La monde est petite, the French say with their brilliant originality; it's a small world. As we entered Samoens yesterday, Henry and I, in our automobile (commandeered on the road at Les Allamands), who should we find sipping her green tea in the covered market (active only on Wednesdays) but our Austrian, who we first met in the refuge at Bassachaux a few days back.

She travels with a ten-kilo pack containing a little fireplace, utensiles, change of clothing, and notebooks. She always prepares her own food, cooking it over the metal-pot firepit.

She doesn't carry water; just a wooden cup; and she never passes a source of water, trough or tap, without drinking a cup. She walks an hour and rests five minutes; walks four hours and rests one.

She can't weigh a hundred pounds, is slim, muscular, close-cropped, grey, just fifty, and incredibly strong and healthy. Also incredibly good-humored. She too had photographed us and promised to e-mail the result: when I gave her my card, "Oh, you're a writer," she said; "what do you write?"

"Whatever I like," I told her. "I write too," she said, "but books you wouldn't be interested in, about cats and dogs, and how to raise them, and such."

She should write about her walking, I thought; she has much to teach others.

We stay here today, resting up; our next day's walk apparently involves both snow and a ladder or two. I look forward to it.

Days 8-12, from Les Contamines

LONG TIME SINCE contact; sorry. And now once again I work on an unfamiliar keyboard at a slow connection.

The weather has been cooperative; the housing adequate. Today for example an easy walk of ca. 6 hours from Les Houche, reached by bus from Chamonix where we'd stayed two nights, to Les Contamines; a pretty tourist town: tomorrow we have a harder day to La Croix de Bonhomme.

Why two nights at Cha,onix; not my favorite town? Because the day before arriving there we walked a hard day: 10,000 feet of vertical displacement in twelve hours on the trail; two of which were resting.

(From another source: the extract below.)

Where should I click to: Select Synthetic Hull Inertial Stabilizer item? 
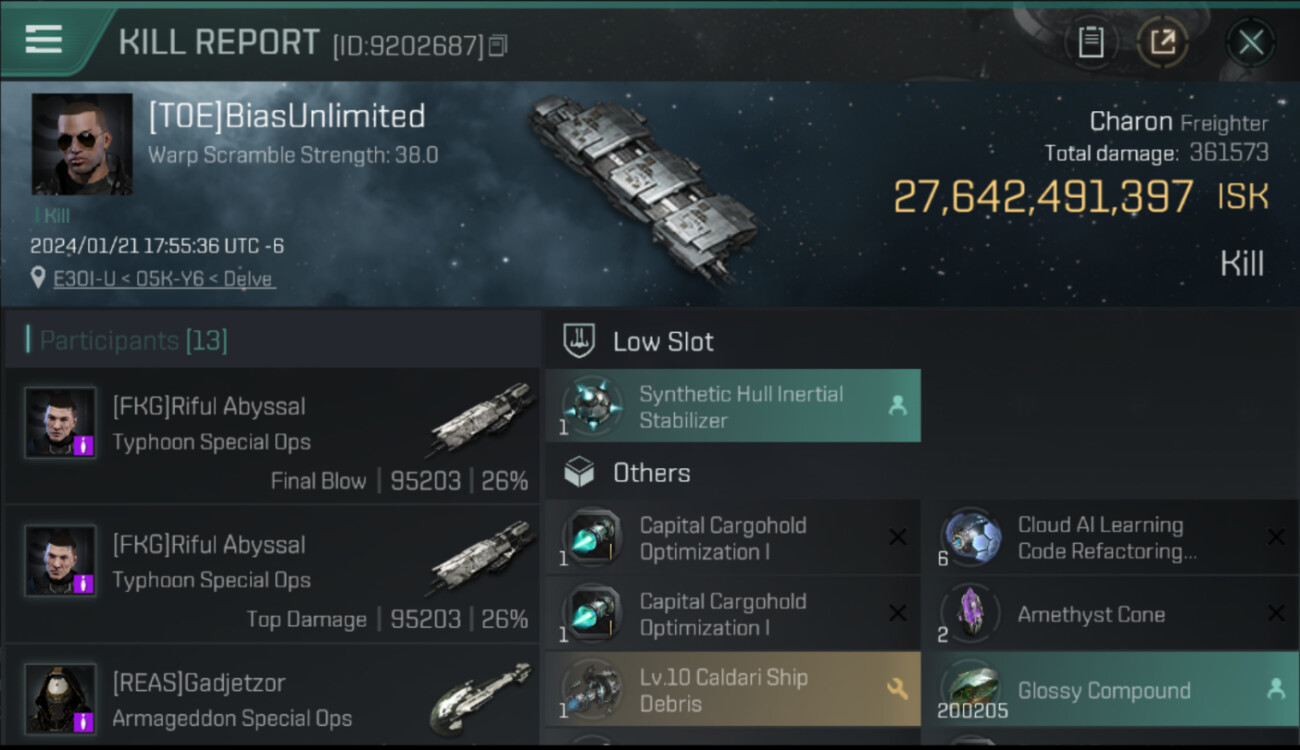733,407
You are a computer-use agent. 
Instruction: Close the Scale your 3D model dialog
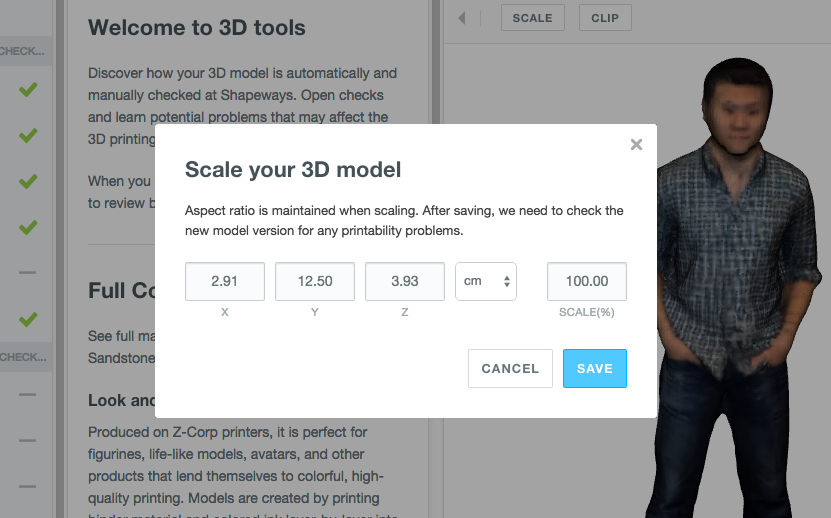coord(636,145)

There's so much to say about this trip: the people we meet, places we stay, the landscape which is truly splendid. Mostly, though, it's left foot, right foot; and I think often about verticality, and different ways of planting those feet, and different muscles, bones, and tendons. An anatomy lesson every ten minutes.

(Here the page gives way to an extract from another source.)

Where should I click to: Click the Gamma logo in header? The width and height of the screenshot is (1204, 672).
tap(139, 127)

And how to walk on snow, wet stones, and so on; and the difference between walking on the level or down- or uphill; which you do up to about fifteen to twenty degrees; and climbing, which takes over next; and scrambling, my least favorite.

I'm sorry, too, that I'm not able to attach photos; not that photos would do this landscape justice. Much will have to wait for a more favorable technology. For now I just want to assure any who care that we are in as good health as before our beginning this walk; and undoubtedly stronger. But we have a way to go: we've only covered a fifth or so of the distance!